(A os meus abós)
Proliferan las voces que ven color de rosa el futuro del español. Es cierto que tú aterrizas en Nueva York y el idioma de Cervantes, ese que compartimos 500 millones de personas, te lleva en volandas de un lado a otro, sin que tus labios tengan que recurrir casi nunca a mascullar algo que pretende ser inglés. Así que todo parece estupendo y maravilloso cuando se celebra algún Congreso Internacional de la Lengua Española (voy a dejar puestas esas mayúsculas iniciales, que yo sé lo que me digo). Todo es fantástico e hiperbólico cuando cada tres años se reúnen los académicos de los casi treinta países en los que se habla español. Como si no fueran pertinentes esas preguntas insidiosas que nada tienen que ver con los bellos colibríes y las mutuas alabanzas.
-¿Sienten respeto los hispanos de Estados Unidos por la lengua que hablan en casa y en el barrio, y nunca -o casi nunca- en el instituto y la universidad?
-¿Sentimos respeto los hispanohablantes por el español de los negocios? ¿O nos limitamos a someternos al imperio del inglés? Y de eso el español sabe mucho. Porque también el español fue una lengua de dominio, destinada a humillar la identidad de otros.
“Del vivir nace el cantar”, escribió José Hierro, dando forma poética a lo que a menudo olvidamos: que el poder de una comunidad comienza en la palabra, en el uso o desuso de la lengua que le es propia.
¿Usamos el español como lengua de prestigio?
Yo soy gallega. Gallega por haber nacido en Galicia, uno de los territorios de España donde desde los tiempos de Maricastaña se habla una lengua distinta del español. Como gallega, tengo muy presente lo que mi madre (81 años) me cuenta de su juventud, y del estigma que para ella suponía mencionar una puerta pechada, en lugar de cerrada, o mencionar al fillo, y no al hijo, de alguien. Pechaban as portas e tiñan fillos los que -desde el monte o la aldea- recién llegaban a Vigo, entonces una pequeña ciudad que, sin embargo, en la Galicia de los años cincuenta, figuraba ser el reino de los modernos, de los prósperos, de la gente fina alfabetizada y educada en español.
En la Galicia de mi madre, para ser alguien había que hablar el idioma de ellos, de las autoridades, de las personas que apenas una generación antes habían bajado a la ciudad desde el monte, la aldea, la tierra sin industria. Ellos, los que mandaban, pensaban que les restaba categoría, solidez profesional, trabajar y comerciar en gallego, la lengua que una vez fue suya.

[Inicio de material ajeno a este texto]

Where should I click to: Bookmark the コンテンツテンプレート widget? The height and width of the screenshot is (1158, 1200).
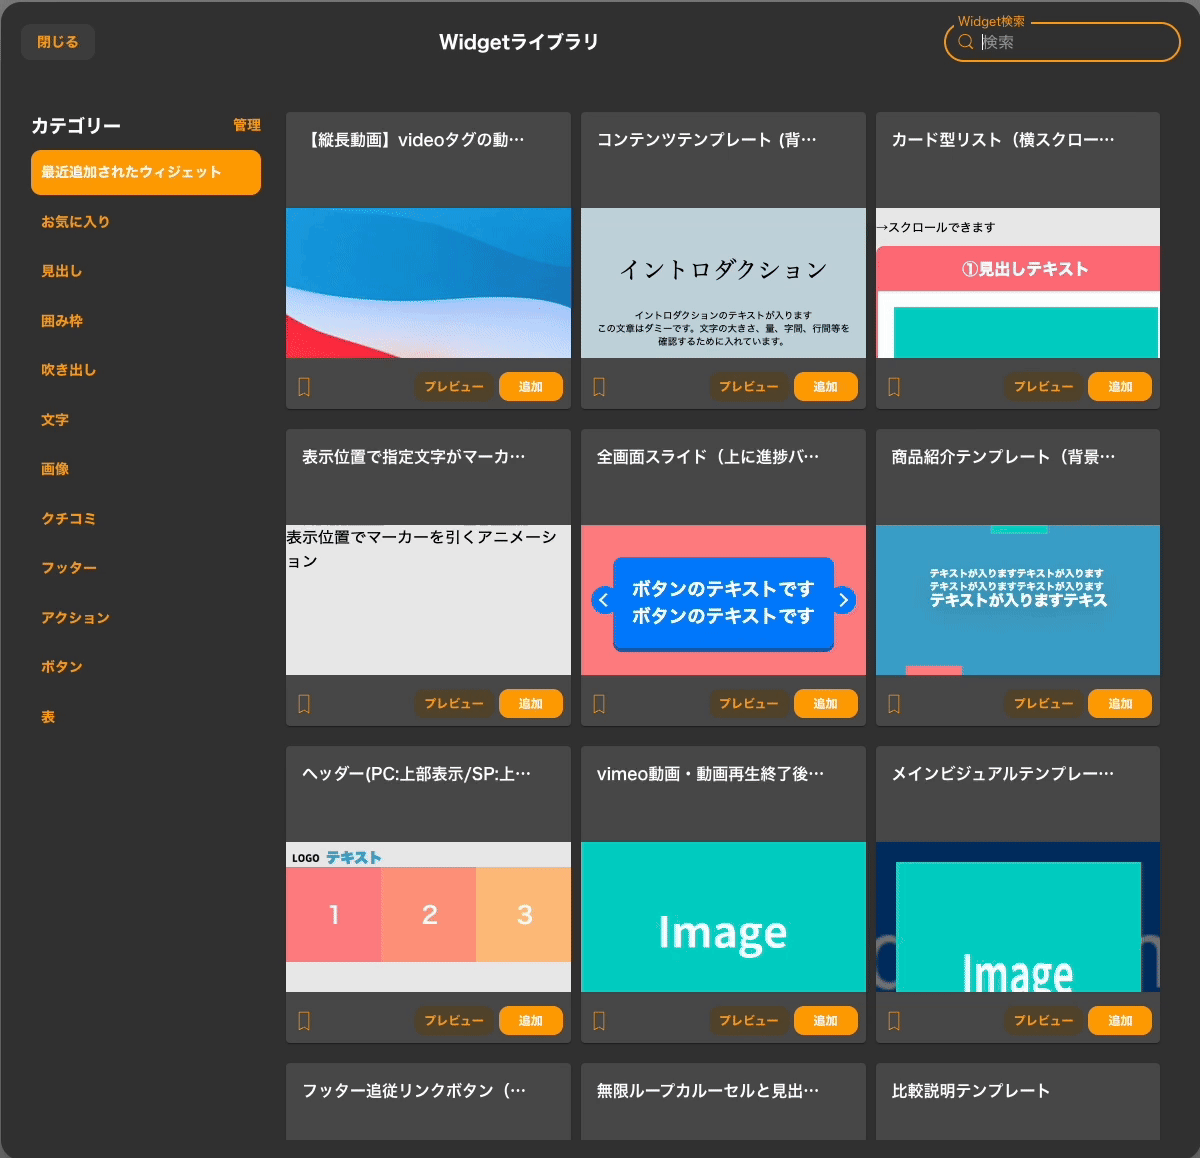599,387
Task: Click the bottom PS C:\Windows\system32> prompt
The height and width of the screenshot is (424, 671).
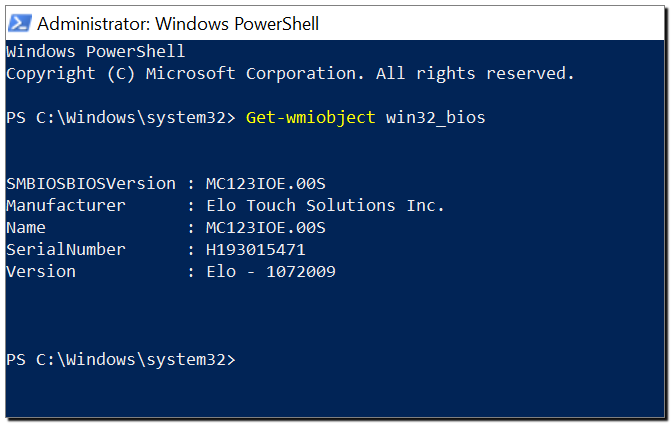Action: pos(121,360)
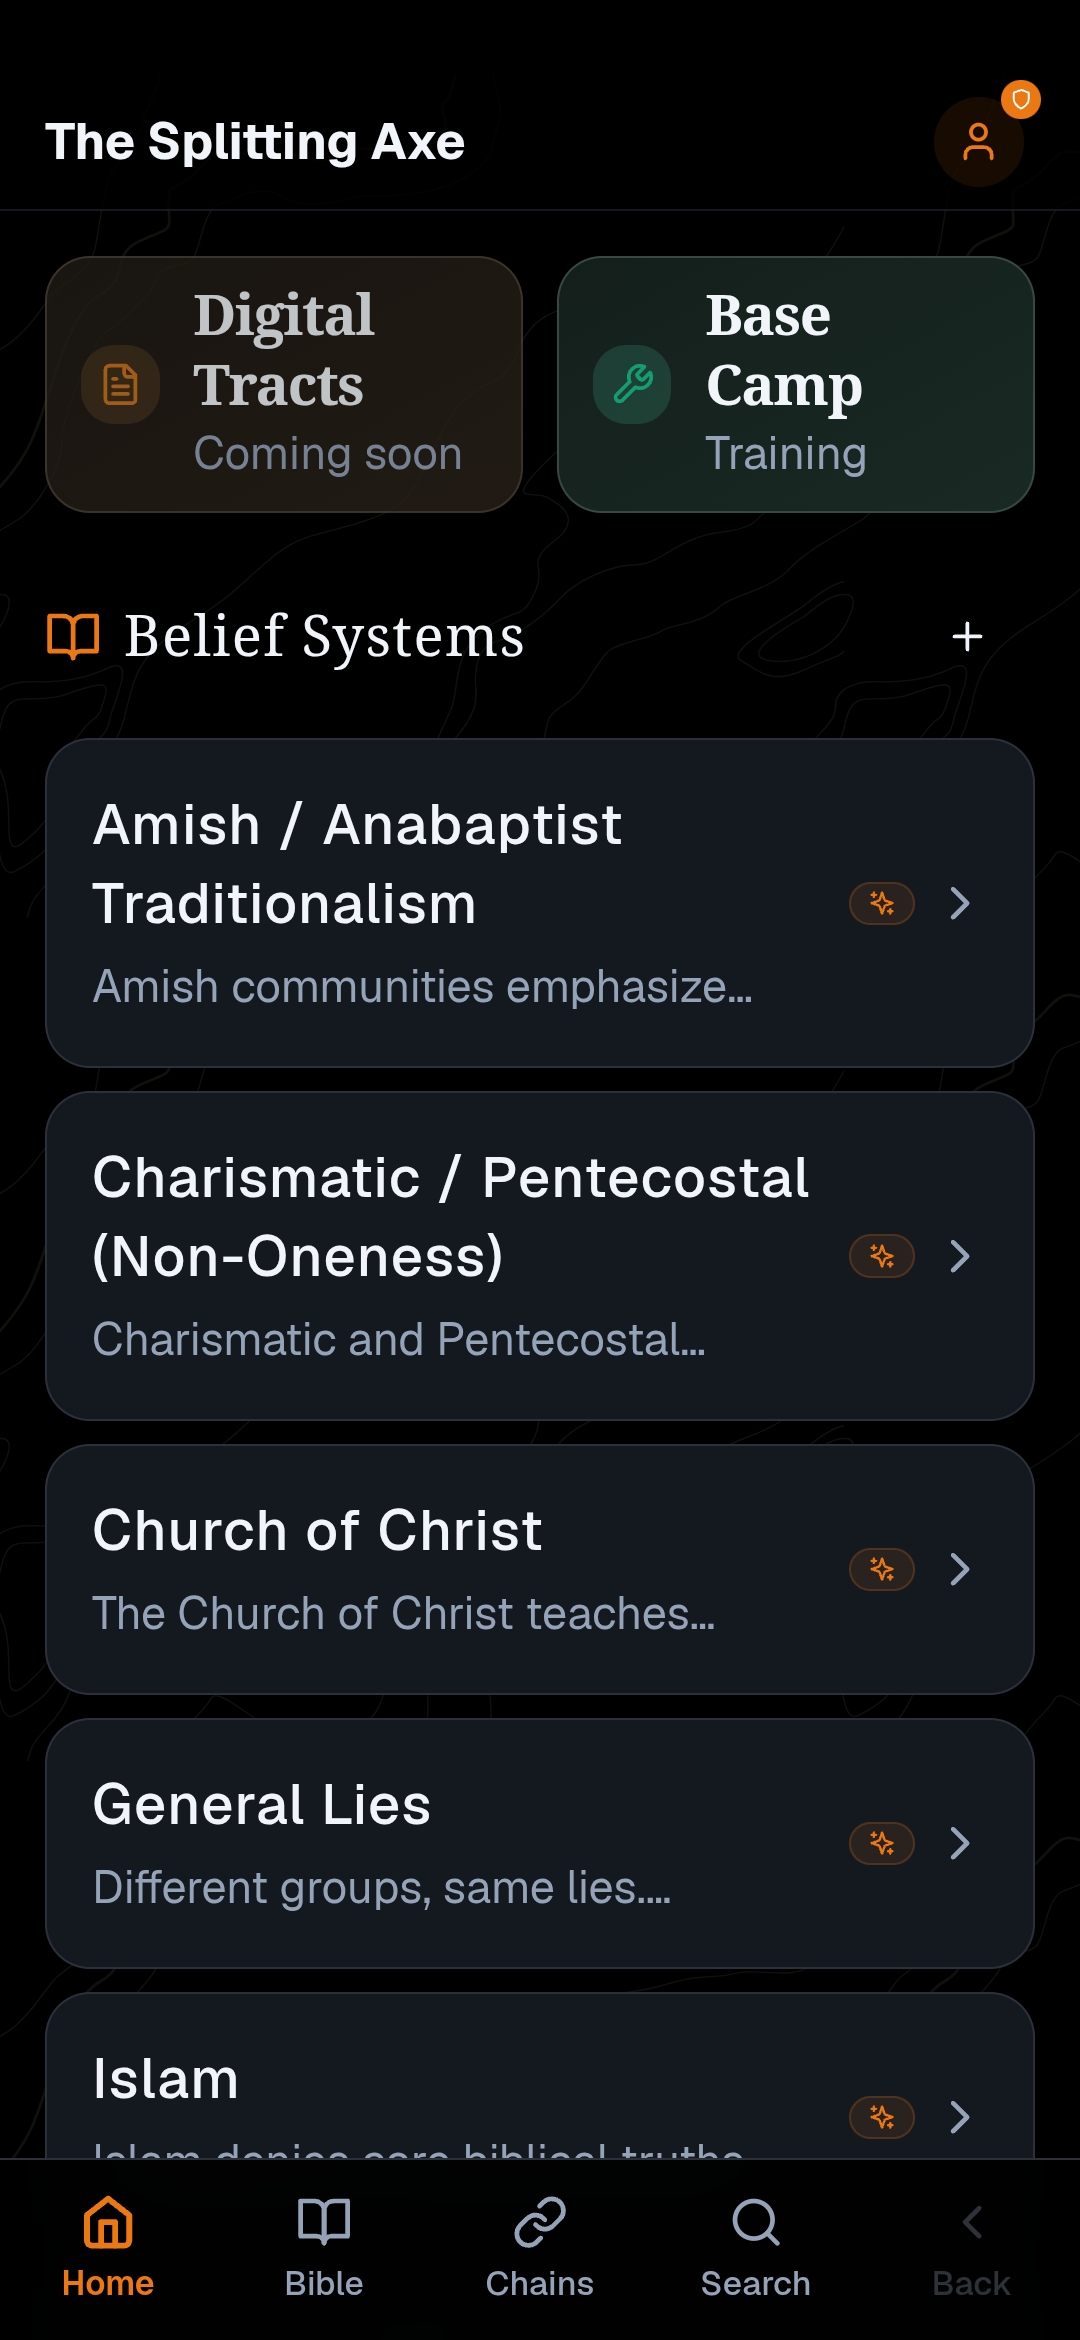Tap sparkle badge on General Lies

coord(881,1843)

A mí me gusta decir que la literatura nos enseña el camino de la vida. La literatura nunca es ficción. Eso lo sabemos todos los lectores y deberían saberlo todos los académicos de la lengua. Por eso, vamos a escuchar a la literatura. Por ejemplo, a Tom Wolfe en Bloody Miami:
“Esto era el problema de Néstor Camacho: trepar por un mástil de veinte metros …y hablar con un pobre y escuálido cubano presa del pánico para convencerlo de que se bajara del puñetero mástil.
-Bueno, Camacho, ¿eres capaz de hacerlo?
La respuesta sincera era “No” y “No”. Pero la única contestación posible era “Sí” y “Sí”. Cómo podía quedarse allí plantado y decirle: “Pues a decir verdad, sargento, en realidad no hablo español; desde luego, no lo bastante bien para convencer a nadie de nada”. Era como muchos cubanos de segunda generación. Entendía español, porque sus padres sólo hablaban esa lengua en casa. Pero en el colegio, pese a toda esa cháchara del bilingüismo, prácticamente todo el mundo hablaba inglés. Había más emisoras de radio y televisión en español que en inglés, pero los mejores programas eran en inglés. Las mejores películas, los mejores blogs (y porno en línea) y videojuegos, la música más actual, lo último en iphones, blacberries, androides, teclados… todos creados para que se utilizaran en inglés. Enseguida te sentirías un inútil por ahí…sin saber inglés ni utilizar cosas en inglés ni pensar en inglés, lo que a su vez requería saber inglés americano coloquial como cualquier anglo. Antes de que te dieras cuenta, ya no podías desenvolverte en español mucho más allá de sexto grado. Esa era la pura verdad, que no tenía vuelta de hoja, pensó Néstor. ¿Pero cómo iba a explicárselo a dos americanos?”